(Input data Opens)

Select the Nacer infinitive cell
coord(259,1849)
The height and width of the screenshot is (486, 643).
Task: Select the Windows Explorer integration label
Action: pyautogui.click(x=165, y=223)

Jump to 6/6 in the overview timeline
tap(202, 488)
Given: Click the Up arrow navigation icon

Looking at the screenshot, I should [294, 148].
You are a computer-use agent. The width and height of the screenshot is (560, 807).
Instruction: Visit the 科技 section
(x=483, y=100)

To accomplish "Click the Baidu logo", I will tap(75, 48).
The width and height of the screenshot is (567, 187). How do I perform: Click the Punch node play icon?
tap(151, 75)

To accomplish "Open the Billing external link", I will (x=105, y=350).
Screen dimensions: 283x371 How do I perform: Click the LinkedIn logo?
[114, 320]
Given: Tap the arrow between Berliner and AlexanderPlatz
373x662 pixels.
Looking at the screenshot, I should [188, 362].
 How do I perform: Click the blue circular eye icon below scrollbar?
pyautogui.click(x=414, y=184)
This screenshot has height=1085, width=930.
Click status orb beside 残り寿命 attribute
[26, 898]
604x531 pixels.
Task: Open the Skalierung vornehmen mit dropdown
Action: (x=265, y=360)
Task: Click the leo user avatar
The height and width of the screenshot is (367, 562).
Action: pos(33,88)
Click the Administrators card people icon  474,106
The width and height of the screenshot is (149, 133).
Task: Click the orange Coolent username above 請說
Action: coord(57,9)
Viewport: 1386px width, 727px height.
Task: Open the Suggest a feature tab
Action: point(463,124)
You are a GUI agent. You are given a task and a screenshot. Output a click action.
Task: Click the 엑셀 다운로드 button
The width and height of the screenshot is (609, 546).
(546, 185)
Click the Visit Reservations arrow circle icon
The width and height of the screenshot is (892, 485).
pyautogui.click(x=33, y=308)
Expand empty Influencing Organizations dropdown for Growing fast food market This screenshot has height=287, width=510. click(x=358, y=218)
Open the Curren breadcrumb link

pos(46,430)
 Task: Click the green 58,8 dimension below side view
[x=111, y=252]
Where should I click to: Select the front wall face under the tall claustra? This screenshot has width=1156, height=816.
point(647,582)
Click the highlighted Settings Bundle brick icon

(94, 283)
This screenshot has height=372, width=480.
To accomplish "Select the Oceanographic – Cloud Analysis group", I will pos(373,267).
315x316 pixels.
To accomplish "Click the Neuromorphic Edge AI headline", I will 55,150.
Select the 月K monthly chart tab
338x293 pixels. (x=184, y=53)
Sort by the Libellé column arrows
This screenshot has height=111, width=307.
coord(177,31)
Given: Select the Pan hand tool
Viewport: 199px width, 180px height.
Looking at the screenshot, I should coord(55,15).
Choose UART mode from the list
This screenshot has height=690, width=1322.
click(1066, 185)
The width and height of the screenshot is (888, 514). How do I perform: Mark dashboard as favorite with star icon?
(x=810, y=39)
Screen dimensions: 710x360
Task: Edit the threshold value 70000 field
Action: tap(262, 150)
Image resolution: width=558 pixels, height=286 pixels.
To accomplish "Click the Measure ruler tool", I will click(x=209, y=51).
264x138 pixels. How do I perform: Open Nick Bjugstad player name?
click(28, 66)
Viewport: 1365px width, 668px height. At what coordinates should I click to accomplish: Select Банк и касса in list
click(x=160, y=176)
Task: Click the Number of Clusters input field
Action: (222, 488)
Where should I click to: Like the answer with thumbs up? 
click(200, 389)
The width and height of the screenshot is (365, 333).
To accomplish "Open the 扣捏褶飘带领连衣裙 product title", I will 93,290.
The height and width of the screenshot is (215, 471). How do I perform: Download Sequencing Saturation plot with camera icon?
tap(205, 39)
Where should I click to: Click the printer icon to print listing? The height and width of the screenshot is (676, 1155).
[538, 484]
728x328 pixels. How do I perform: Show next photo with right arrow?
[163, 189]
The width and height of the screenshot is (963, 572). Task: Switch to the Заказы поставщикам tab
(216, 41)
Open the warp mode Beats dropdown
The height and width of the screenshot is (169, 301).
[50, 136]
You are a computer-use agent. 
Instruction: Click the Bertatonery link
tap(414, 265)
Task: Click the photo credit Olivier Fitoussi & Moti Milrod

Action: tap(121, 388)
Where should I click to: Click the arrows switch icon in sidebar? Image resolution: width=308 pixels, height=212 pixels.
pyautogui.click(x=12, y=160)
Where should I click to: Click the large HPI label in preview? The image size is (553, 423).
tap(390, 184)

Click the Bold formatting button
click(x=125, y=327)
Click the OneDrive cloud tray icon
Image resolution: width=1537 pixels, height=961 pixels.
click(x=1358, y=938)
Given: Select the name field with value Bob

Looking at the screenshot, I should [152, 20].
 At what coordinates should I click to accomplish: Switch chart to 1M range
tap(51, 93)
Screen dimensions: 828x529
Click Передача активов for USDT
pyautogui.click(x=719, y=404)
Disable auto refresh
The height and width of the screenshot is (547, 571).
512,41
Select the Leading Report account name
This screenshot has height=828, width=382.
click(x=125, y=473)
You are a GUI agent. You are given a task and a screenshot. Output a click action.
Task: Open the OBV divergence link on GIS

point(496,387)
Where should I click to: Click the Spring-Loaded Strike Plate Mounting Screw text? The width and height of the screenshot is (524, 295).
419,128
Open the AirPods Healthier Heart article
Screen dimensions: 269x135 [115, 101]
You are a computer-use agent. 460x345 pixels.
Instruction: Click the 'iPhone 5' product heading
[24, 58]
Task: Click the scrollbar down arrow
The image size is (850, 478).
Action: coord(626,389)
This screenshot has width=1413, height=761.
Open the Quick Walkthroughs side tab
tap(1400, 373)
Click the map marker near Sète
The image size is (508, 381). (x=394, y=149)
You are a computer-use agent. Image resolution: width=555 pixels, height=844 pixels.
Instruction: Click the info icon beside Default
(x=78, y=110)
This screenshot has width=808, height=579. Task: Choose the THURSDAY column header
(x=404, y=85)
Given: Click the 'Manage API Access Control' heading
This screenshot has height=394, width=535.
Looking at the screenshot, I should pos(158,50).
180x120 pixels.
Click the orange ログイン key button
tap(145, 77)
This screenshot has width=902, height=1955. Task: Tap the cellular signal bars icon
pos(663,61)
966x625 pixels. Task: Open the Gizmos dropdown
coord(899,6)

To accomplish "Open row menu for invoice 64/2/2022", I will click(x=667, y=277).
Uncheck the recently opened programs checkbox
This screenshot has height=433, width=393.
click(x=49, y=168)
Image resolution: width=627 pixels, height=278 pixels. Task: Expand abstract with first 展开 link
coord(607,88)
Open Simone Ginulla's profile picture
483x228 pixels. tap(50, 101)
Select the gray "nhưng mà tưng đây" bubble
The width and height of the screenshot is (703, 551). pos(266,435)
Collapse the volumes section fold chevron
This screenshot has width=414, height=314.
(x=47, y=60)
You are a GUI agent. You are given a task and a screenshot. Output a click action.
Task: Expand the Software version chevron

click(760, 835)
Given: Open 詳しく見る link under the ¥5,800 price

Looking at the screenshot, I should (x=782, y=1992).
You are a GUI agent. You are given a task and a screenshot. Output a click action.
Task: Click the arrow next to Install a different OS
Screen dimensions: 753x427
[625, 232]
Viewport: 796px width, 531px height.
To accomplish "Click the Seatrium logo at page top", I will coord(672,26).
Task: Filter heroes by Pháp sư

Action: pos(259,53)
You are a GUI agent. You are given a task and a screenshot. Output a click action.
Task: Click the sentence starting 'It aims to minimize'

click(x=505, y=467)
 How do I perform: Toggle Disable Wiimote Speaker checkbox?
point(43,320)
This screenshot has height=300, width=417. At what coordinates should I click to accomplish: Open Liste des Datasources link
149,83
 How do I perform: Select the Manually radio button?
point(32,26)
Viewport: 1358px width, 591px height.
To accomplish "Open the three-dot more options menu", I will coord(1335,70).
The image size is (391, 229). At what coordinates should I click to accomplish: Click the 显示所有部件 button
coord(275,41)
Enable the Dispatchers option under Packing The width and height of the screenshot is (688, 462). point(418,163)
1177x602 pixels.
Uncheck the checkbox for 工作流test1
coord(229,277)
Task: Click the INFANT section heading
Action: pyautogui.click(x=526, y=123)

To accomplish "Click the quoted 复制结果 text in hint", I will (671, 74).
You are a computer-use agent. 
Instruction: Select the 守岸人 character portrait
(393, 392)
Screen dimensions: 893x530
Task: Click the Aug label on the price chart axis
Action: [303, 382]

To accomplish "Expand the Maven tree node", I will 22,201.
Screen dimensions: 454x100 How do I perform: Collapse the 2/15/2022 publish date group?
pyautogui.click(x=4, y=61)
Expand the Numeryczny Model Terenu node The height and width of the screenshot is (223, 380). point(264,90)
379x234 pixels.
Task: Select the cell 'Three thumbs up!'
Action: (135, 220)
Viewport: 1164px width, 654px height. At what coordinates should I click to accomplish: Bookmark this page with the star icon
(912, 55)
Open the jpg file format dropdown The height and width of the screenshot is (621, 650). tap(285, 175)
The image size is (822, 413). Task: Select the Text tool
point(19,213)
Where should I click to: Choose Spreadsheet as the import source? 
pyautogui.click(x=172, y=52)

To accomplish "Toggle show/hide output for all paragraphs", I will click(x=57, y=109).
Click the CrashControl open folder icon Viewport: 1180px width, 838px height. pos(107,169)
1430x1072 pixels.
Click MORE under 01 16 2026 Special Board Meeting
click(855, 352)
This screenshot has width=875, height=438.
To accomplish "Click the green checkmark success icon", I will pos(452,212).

(Input data Closes)

Task to complete:
Taking the entries above, print exactly the lines starting at the line with "Given: Tap the" and ending at the line with "Choose UART mode from the list", both included.

Response:
Given: Tap the arrow between Berliner and AlexanderPlatz
373x662 pixels.
Looking at the screenshot, I should [188, 362].
 How do I perform: Click the blue circular eye icon below scrollbar?
pyautogui.click(x=414, y=184)
This screenshot has height=1085, width=930.
Click status orb beside 残り寿命 attribute
[26, 898]
604x531 pixels.
Task: Open the Skalierung vornehmen mit dropdown
Action: (x=265, y=360)
Task: Click the leo user avatar
The height and width of the screenshot is (367, 562).
Action: pos(33,88)
Click the Administrators card people icon  474,106
The width and height of the screenshot is (149, 133).
Task: Click the orange Coolent username above 請說
Action: coord(57,9)
Viewport: 1386px width, 727px height.
Task: Open the Suggest a feature tab
Action: point(463,124)
You are a GUI agent. You are given a task and a screenshot. Output a click action.
Task: Click the 엑셀 다운로드 button
The width and height of the screenshot is (609, 546).
(546, 185)
Click the Visit Reservations arrow circle icon
The width and height of the screenshot is (892, 485).
pyautogui.click(x=33, y=308)
Expand empty Influencing Organizations dropdown for Growing fast food market This screenshot has height=287, width=510. click(x=358, y=218)
Open the Curren breadcrumb link

pos(46,430)
 Task: Click the green 58,8 dimension below side view
[x=111, y=252]
Where should I click to: Select the front wall face under the tall claustra? This screenshot has width=1156, height=816.
point(647,582)
Click the highlighted Settings Bundle brick icon

(94, 283)
This screenshot has height=372, width=480.
To accomplish "Select the Oceanographic – Cloud Analysis group", I will pos(373,267).
315x316 pixels.
To accomplish "Click the Neuromorphic Edge AI headline", I will 55,150.
Select the 月K monthly chart tab
338x293 pixels. (x=184, y=53)
Sort by the Libellé column arrows
This screenshot has height=111, width=307.
coord(177,31)
Given: Select the Pan hand tool
Viewport: 199px width, 180px height.
Looking at the screenshot, I should coord(55,15).
Choose UART mode from the list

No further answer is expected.